Sauti Sol’s Bien-Aime Baraza’s eldest brother, Melvin has come out to reveal how his father rejected him at a very tender age.

The eldest of the three boys of the Baraza family took to his social media page to tell his story as a child, growing up without the foundation of a father’s love who was present but with no love towards him.

Melvin Alusa Baraza

Sharing a sweet photo with one of his daughters lying on his back, Melvin attested that a father’s love is the foundation of his children. A love through which the young ones build on and are able to face storms the world throws at them.

Melvin with his daughter

The sad narrative

However, that was never the case of his childhood.

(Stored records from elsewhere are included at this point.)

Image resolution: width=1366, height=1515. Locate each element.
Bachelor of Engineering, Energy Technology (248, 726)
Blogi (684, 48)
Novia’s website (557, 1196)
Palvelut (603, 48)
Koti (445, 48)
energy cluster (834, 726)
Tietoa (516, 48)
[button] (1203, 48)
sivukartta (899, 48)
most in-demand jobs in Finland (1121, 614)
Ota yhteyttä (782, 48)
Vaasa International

I grew up facing great rejection and resentment from my father. I was fearful, felt unworthy and for the better part of my childhood longed for his affirmation, painfully narrated Melvin.

Unfortunately, the more he kept seeking affirmation from his father, the more it got worse.

…it only got worse to the point of being kicked out of the home I knew at the tender age of 17,” he continued.

Bien Aime’s eldest brother, Melvin

Looking back, it is not the tears or the pain he underwent that matters, but the lessons his childhood taught him that have seen him become a present and loving father to his 6 children. Because for him, breaking the curse of rejection is what matters most!

Today God has blessed me with 6 children whom I love with my life, an opportunity to break the curse of rejection and change the narrative.

Melvin Alusa Baraza with his children

His post caught the attention of many including his brother, Bien Aime who could only comment:

bienaimesol ❤️❤️❤️❤️❤️❤️❤️❤️❤️❤️❤️❤️❤️

The Baraza sons

Mixed reactions

Fans and followers, felt for him, painful memories of the past that might never fade away but he keeps a strong face for his young boys and girls.

waihenya A father should b the most important/best influence to his children. Lakini wasita babaaa?? 👨‍🎓👨‍🎓💪💪Hapo sawa
msosendo Sending you love and light!!! 🤗🤗🤗🤗🤗🤗❤️❤️❤️❤️❤️
betty.wangeshi ❤❤❤❤❤Mello you have indeed broken that curse and you’re such an inspiration to many 🥰🥰🥰. To all those deadbeat dad’s it’s your loss not the child’s!!!!